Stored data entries
══════════════════════════════
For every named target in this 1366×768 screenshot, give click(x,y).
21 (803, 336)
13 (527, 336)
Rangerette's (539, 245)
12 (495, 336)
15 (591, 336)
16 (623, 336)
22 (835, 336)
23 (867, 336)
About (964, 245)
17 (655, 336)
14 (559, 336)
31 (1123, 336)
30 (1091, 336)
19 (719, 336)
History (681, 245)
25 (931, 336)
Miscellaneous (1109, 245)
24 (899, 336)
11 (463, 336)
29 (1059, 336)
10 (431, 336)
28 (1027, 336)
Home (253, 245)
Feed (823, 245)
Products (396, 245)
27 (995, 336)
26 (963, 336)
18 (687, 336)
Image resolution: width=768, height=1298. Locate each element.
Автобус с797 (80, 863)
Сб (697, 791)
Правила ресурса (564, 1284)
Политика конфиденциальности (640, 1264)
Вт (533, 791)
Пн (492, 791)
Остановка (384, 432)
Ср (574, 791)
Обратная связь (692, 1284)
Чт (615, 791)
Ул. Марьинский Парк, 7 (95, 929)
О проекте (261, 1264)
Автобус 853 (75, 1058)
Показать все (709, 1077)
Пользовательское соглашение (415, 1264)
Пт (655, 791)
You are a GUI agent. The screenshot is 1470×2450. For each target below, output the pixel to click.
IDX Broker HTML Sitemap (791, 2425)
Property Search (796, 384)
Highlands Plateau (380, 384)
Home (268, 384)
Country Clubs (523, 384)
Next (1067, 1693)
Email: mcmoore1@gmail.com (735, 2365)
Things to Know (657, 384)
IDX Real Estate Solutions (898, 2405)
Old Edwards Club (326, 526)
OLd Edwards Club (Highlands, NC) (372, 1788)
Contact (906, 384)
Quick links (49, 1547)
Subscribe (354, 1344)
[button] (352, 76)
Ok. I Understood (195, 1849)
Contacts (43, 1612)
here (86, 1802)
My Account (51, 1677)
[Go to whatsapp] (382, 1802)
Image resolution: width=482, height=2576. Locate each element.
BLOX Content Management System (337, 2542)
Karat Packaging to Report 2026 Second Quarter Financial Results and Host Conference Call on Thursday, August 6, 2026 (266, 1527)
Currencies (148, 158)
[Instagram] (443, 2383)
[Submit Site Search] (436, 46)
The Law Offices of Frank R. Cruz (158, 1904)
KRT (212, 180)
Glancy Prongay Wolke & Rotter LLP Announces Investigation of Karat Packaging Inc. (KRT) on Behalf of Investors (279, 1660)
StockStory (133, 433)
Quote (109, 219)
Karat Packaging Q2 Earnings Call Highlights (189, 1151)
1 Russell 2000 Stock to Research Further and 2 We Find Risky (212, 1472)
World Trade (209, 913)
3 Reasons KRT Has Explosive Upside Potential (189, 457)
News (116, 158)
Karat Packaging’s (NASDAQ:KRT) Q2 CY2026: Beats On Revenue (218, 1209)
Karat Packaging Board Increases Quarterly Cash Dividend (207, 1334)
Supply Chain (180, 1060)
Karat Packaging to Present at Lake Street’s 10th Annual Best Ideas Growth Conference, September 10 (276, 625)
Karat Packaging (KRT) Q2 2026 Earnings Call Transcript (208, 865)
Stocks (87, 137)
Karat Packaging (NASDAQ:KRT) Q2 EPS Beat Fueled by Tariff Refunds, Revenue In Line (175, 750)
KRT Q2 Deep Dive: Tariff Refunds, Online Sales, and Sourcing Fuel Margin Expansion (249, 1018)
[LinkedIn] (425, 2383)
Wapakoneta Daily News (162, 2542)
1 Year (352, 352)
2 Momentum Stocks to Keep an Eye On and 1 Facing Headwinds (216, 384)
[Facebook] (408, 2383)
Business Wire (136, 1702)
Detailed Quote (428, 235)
══════════════════════════════
> [Problem requirements]:
Whenever a line in the data holds "each", copy that line.

> [Exercise result]:
Image resolution: width=768, height=1298. Locate each element.
You are a GUI agent. The screenshot is 1470×2450. For each target below, output the pixel to click.
Image resolution: width=482, height=2576. Locate each element.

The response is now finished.